» **PASSAGE**

Frustrated with the limited progress that he was making in the argument, Simon upped the ante and challenged Ehrlich to a wager. Ehrlich would choose a $1,000 basket of raw materials that he expected to become less abundant in the coming years and choose a time period of more than a year, during which those raw materials would become more expensive. At the end of that period, the inflation-adjusted price of those materials would be calculated. If the real price of the basket was higher at the end of the period than at the beginning, that would indicate the materials had become more precious and Ehrlich would win the wager; if the price was lower, Simon would win. The stakes would be the ultimate price difference of the basket at the beginning and the end of the time period.

Ehrlich chose copper, chromium, nickel, tin, and tungsten, and the $1,000 wager was sealed in a contract on 6 October 1980. Ten years later Simon received a cheque from Ehrlich in the amount of $576.07, dated 11 October 1990. Adjusted for inflation, the real price of the basket of metals had fallen by 36 per cent.

It should be noted that Simon originally proposed a $10,000 bet. After Ehrlich and his two partners (Harvard University scientist John Holdren and University of California at Berkeley ecologist John Harte) agreed to the idea, Simon reduced the amount to $1,000. He argued that the purpose of the wager was the principle, not the amount. Ehrlich and his partners complained about the reduced size of the wager. However, without this reduction, the Ehrlich trio would have lost $5,760.70 instead of $576.07. Simon reduced their losses by 90 per cent, saving them $5,184.63.

Was Simon Just Lucky?

A number of researchers have argued that Simon was lucky. Several have analysed prices of the same basket of metals over ten-year intervals, including Kiel, Matheson, and Golembiewski (2009), McClintick and Emmett (2005), and Perry (2008).

Kiel et al. conducted the most comprehensive study, looking at price changes of the five metals in ten-year intervals between 1900 and 2007. They used nominal price data collected and reported by the U.S. Geological Survey, and then adjusted those prices for inflation using the US Consumer Price Index (CPI). As the CPI only goes back to 1913, Kiel et al. converted the first 13 years to real prices using estimates provided by McCusker (2001).

» **EXERCISE A**
Set out the rows as a numbered list, covering the stretch from the first row through the line containing "tap(95, 52)" and skipping blank lines.
The rows have no connection to the passage on the Simon–Ehrlich wager.

» **STORED DATA**

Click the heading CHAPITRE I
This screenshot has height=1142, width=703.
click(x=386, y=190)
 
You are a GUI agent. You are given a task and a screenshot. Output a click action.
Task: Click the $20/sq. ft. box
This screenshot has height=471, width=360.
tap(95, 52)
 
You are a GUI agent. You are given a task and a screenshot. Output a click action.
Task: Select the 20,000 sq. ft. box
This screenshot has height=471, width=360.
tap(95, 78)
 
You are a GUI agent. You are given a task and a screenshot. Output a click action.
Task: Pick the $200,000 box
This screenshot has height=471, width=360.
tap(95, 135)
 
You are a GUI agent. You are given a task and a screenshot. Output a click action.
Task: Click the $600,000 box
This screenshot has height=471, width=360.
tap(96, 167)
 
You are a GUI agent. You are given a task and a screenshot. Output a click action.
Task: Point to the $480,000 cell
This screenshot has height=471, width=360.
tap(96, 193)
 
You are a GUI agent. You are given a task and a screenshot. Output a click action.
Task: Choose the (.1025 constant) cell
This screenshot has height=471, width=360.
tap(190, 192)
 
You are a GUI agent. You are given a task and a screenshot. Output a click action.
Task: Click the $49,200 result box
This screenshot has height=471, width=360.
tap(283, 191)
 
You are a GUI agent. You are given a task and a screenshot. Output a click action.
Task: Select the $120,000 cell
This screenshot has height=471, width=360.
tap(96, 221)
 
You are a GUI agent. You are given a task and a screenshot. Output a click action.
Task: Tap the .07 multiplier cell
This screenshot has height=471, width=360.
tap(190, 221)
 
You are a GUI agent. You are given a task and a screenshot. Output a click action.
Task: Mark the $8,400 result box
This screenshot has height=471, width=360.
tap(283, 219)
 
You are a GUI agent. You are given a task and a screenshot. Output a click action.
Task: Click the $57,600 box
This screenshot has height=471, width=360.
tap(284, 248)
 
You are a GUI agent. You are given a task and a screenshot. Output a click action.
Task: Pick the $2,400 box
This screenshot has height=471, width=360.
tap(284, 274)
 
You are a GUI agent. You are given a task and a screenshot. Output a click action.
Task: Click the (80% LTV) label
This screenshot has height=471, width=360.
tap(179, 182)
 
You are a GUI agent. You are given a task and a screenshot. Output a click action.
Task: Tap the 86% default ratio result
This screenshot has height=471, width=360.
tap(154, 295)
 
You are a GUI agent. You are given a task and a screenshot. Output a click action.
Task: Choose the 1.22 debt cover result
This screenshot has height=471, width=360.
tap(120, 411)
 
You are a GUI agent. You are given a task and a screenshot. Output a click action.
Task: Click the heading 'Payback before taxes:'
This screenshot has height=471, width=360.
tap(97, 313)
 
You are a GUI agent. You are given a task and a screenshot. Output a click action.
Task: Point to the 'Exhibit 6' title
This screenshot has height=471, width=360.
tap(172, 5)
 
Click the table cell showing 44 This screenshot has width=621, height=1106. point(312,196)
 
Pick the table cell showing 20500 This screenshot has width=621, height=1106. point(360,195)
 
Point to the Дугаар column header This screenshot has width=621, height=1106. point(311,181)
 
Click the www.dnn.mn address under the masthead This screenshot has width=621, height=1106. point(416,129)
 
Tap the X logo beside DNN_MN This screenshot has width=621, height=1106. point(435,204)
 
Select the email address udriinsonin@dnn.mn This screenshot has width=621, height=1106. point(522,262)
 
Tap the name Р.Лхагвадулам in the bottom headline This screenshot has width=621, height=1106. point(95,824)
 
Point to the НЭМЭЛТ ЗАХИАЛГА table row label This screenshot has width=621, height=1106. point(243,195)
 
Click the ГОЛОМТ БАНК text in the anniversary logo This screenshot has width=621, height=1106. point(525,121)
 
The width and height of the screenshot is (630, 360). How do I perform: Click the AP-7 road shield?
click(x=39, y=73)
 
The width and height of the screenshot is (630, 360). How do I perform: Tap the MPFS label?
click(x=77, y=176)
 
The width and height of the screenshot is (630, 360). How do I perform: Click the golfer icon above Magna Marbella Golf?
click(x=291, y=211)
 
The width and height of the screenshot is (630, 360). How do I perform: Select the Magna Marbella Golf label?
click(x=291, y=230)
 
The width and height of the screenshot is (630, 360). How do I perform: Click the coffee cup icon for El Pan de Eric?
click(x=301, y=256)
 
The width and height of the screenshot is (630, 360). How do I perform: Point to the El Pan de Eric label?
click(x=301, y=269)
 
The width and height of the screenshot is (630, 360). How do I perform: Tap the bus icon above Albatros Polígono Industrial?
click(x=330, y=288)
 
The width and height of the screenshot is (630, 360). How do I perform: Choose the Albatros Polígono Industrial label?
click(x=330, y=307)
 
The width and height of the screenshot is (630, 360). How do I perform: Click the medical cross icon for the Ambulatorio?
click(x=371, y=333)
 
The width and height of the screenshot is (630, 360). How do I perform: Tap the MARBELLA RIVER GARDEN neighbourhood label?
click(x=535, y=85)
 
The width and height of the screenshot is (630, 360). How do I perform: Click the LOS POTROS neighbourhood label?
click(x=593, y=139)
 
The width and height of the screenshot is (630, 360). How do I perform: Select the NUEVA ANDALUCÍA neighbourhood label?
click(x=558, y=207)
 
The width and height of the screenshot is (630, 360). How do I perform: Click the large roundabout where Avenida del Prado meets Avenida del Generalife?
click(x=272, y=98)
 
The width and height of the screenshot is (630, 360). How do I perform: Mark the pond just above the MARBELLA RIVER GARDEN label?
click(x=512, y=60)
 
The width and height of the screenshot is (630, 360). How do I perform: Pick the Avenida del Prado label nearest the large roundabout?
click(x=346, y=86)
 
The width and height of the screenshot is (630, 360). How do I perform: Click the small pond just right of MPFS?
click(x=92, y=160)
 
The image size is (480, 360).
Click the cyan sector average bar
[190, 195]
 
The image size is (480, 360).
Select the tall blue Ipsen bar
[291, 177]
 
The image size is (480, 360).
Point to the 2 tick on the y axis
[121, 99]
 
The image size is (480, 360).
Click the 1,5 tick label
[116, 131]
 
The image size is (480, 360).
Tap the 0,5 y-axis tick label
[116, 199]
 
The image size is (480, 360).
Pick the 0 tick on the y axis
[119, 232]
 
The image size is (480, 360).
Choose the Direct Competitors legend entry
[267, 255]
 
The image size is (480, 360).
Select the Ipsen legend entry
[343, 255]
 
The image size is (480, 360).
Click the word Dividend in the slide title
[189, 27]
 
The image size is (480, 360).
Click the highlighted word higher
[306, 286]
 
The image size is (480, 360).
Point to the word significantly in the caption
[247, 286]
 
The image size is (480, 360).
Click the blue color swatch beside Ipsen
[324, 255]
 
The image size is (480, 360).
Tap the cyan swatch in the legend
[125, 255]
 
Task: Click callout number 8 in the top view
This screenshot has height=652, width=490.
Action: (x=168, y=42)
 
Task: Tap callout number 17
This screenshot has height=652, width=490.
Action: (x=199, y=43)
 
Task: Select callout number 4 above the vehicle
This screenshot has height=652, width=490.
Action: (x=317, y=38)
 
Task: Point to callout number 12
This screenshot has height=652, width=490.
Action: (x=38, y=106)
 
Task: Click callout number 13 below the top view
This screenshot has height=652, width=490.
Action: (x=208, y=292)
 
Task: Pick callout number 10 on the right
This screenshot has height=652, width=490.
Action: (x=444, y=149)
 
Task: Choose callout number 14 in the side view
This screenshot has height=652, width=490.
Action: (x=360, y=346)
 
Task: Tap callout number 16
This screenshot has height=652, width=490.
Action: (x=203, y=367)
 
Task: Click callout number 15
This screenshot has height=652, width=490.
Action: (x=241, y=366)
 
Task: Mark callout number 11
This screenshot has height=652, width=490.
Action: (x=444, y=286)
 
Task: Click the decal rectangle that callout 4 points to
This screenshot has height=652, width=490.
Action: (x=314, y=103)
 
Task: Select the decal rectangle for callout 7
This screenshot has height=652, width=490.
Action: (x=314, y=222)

» **EXERCISE B**
Write out the stretch of the passage on the Simon–Ehrlich wager from "Ehrlich chose copper, chromium, nickel, tin, and" through "36 per cent.", word for word.

» **FINAL RESULT A**
1. Click the heading CHAPITRE I
2. This screenshot has height=1142, width=703.
3. click(x=386, y=190)
4. You are a GUI agent. You are given a task and a screenshot. Output a click action.
5. Task: Click the $20/sq. ft. box
6. This screenshot has height=471, width=360.
7. tap(95, 52)

» **FINAL RESULT B**
Ehrlich chose copper, chromium, nickel, tin, and tungsten, and the $1,000 wager was sealed in a contract on 6 October 1980. Ten years later Simon received a cheque from Ehrlich in the amount of $576.07, dated 11 October 1990. Adjusted for inflation, the real price of the basket of metals had fallen by 36 per cent.